- **Objective**
Copy out the material word for word, from the line containing "Task: Cancel with the red X icon" through the end of it, and leave out the pictures.

- **Given records**
┄┄┄┄┄┄┄┄┄┄┄┄┄┄┄┄┄┄┄┄
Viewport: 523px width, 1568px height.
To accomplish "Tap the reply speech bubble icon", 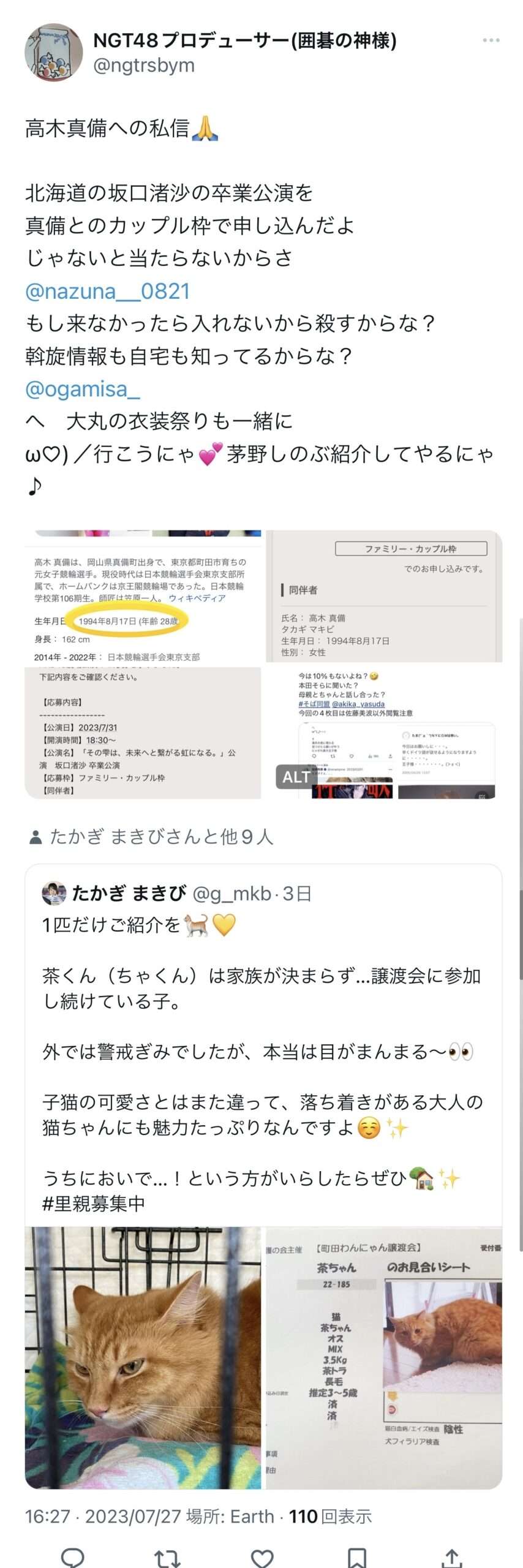I will 73,1556.
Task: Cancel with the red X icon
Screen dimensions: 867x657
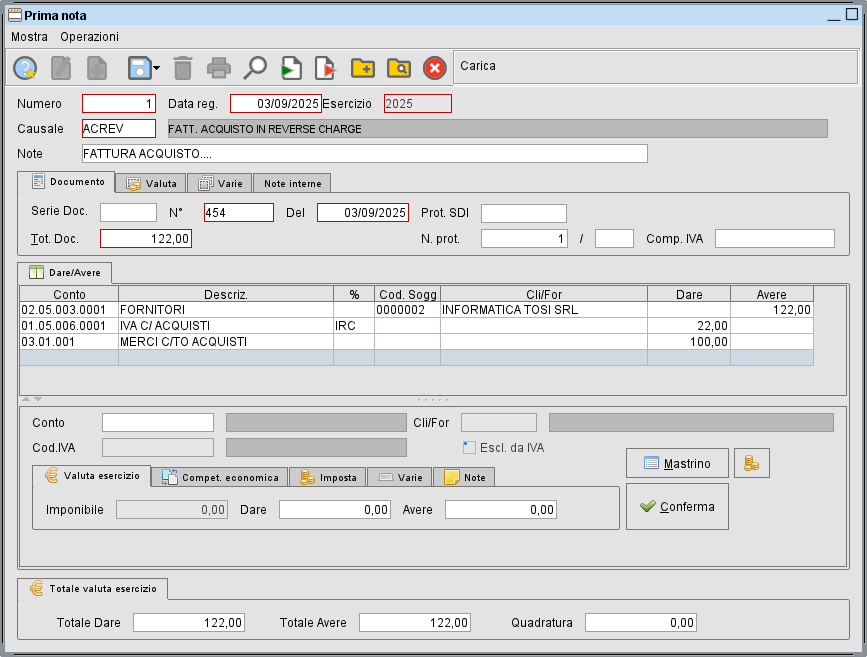Action: [x=432, y=68]
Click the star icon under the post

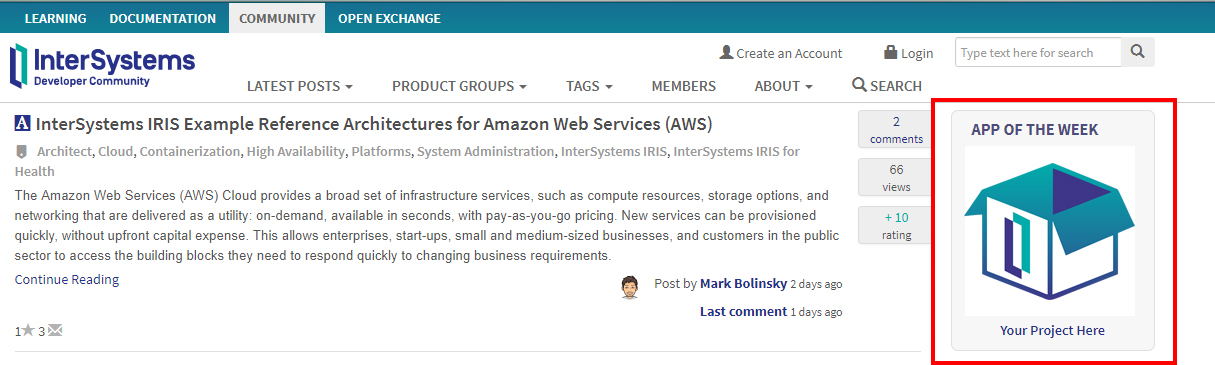coord(28,330)
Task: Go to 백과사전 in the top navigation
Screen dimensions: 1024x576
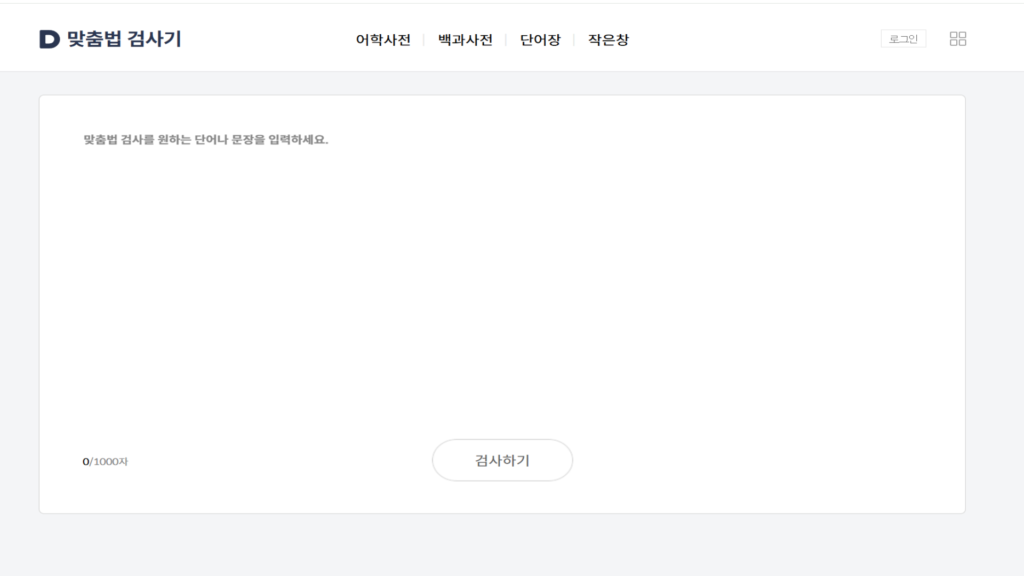Action: (x=465, y=40)
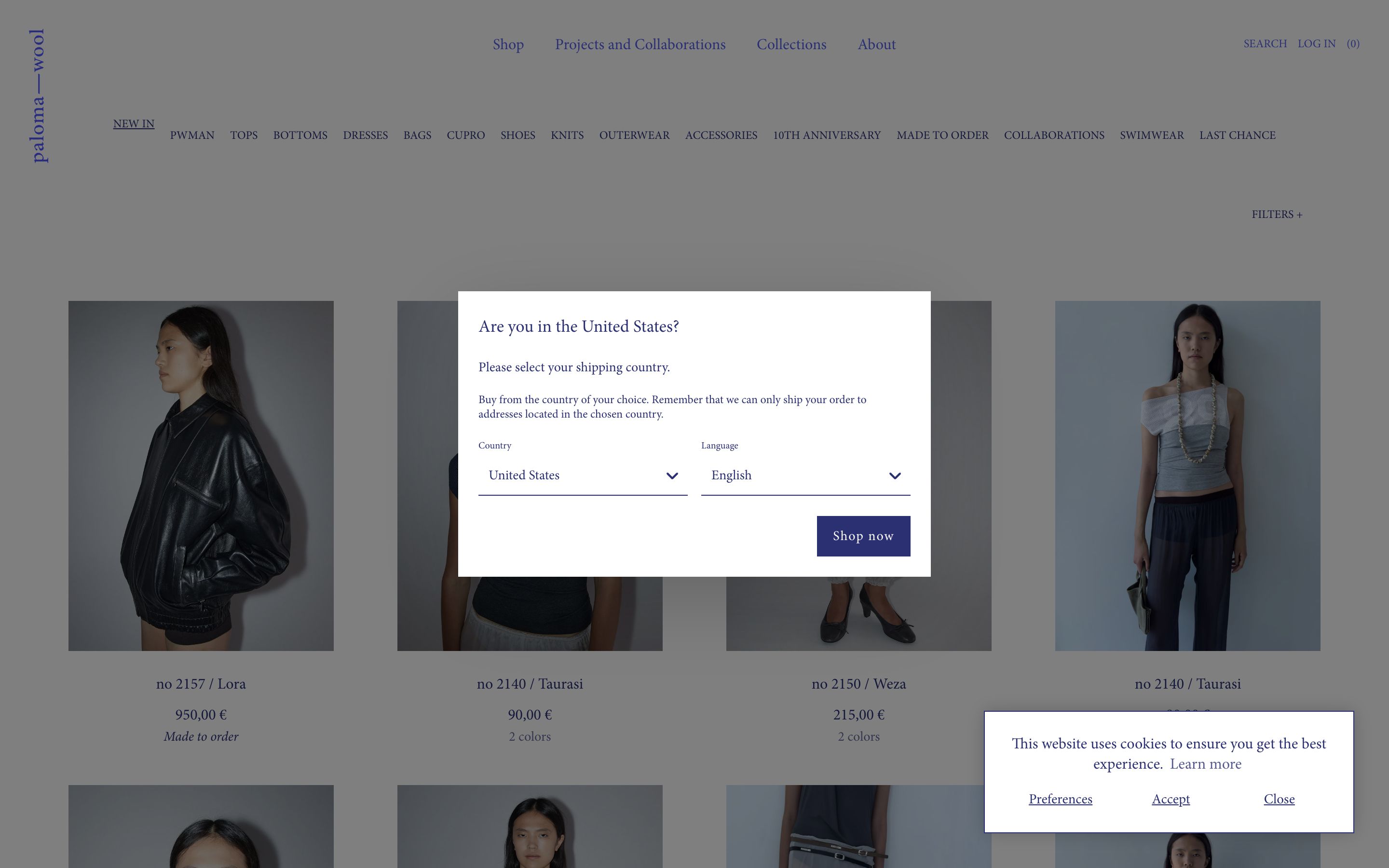This screenshot has width=1389, height=868.
Task: Open the SEARCH link in header
Action: point(1265,43)
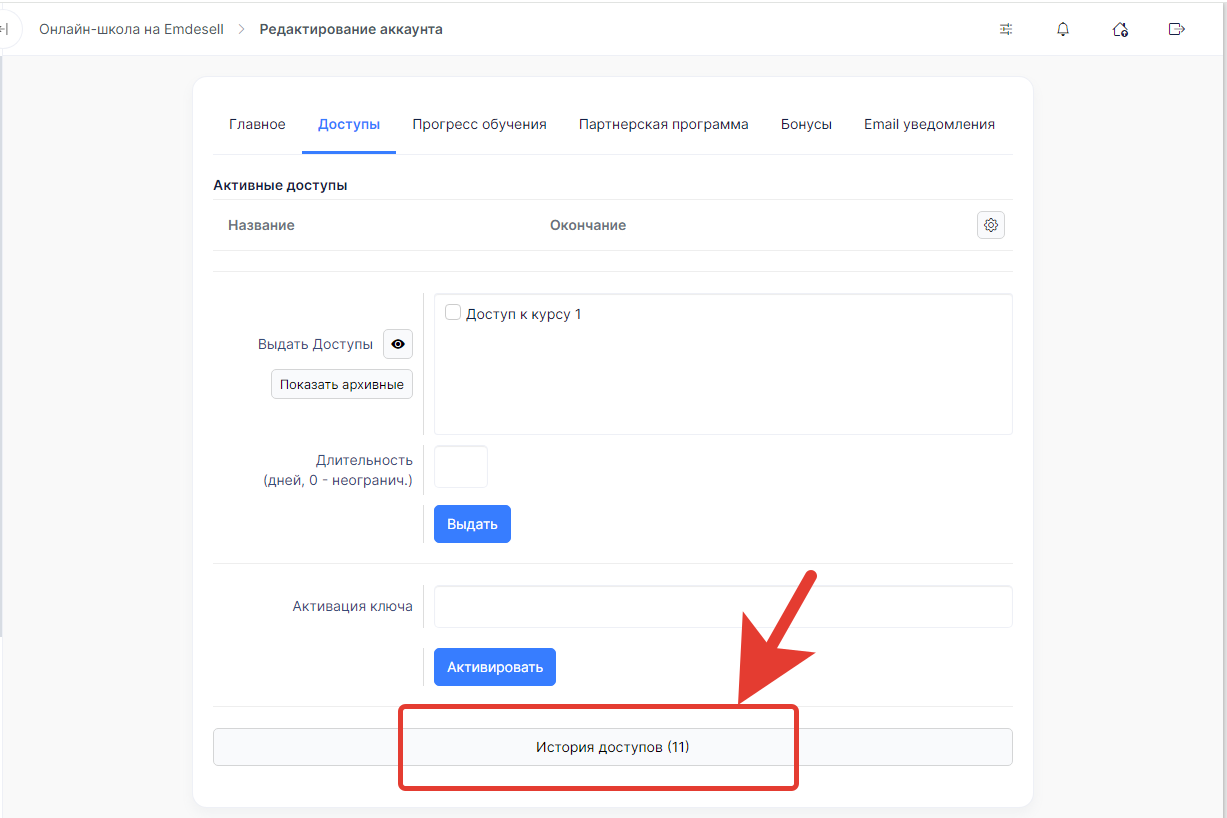Open the Email уведомления tab
The width and height of the screenshot is (1227, 818).
pos(929,125)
┄┄┄┄┄┄┄┄┄┄┄┄┄┄┄┄┄┄┄┄
- **Reply to the exercise**
Task: Cancel with the red X icon
Screen dimensions: 867x657
Action: [x=432, y=68]
Click the star icon under the post

coord(28,330)
Task: Go to 백과사전 in the top navigation
Screen dimensions: 1024x576
Action: (x=465, y=40)
This screenshot has width=1389, height=868.
Task: Open the SEARCH link in header
Action: point(1265,43)
Open the Email уведомления tab
The width and height of the screenshot is (1227, 818).
pos(929,125)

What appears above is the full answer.